ACTION ITEM:
Going from the top of the data below, give again each line through the one containing "Given: Toggle Erneute", both ends kept.

DATA FOR THIS TASK:
+---+
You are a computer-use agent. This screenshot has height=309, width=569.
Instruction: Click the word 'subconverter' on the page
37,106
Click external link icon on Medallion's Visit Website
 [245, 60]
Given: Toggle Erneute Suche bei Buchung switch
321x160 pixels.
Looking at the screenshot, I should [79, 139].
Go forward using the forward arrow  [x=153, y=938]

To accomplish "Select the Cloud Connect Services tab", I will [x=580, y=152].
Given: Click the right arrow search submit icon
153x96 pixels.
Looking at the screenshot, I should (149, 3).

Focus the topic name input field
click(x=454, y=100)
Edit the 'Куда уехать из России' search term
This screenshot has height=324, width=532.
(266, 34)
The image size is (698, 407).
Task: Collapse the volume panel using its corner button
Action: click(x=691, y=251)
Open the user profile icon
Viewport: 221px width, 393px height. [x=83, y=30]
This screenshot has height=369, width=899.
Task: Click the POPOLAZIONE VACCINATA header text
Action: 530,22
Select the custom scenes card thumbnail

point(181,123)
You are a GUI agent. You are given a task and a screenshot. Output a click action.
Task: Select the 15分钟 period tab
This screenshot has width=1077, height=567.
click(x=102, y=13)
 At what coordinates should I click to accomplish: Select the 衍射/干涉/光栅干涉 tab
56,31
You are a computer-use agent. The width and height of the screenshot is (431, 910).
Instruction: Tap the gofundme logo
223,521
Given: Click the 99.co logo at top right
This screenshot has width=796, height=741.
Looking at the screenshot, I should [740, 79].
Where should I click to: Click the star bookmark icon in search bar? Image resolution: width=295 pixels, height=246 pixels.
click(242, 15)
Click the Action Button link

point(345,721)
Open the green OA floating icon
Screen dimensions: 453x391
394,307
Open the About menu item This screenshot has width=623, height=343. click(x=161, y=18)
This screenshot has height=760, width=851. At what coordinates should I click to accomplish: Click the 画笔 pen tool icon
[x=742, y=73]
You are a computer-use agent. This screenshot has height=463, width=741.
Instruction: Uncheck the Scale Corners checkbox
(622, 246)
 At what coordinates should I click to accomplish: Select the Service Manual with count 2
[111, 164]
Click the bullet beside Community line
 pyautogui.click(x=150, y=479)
+---+
RESPONSE BELOW:
You are a computer-use agent. This screenshot has height=309, width=569.
Instruction: Click the word 'subconverter' on the page
37,106
Click external link icon on Medallion's Visit Website
 [245, 60]
Given: Toggle Erneute Suche bei Buchung switch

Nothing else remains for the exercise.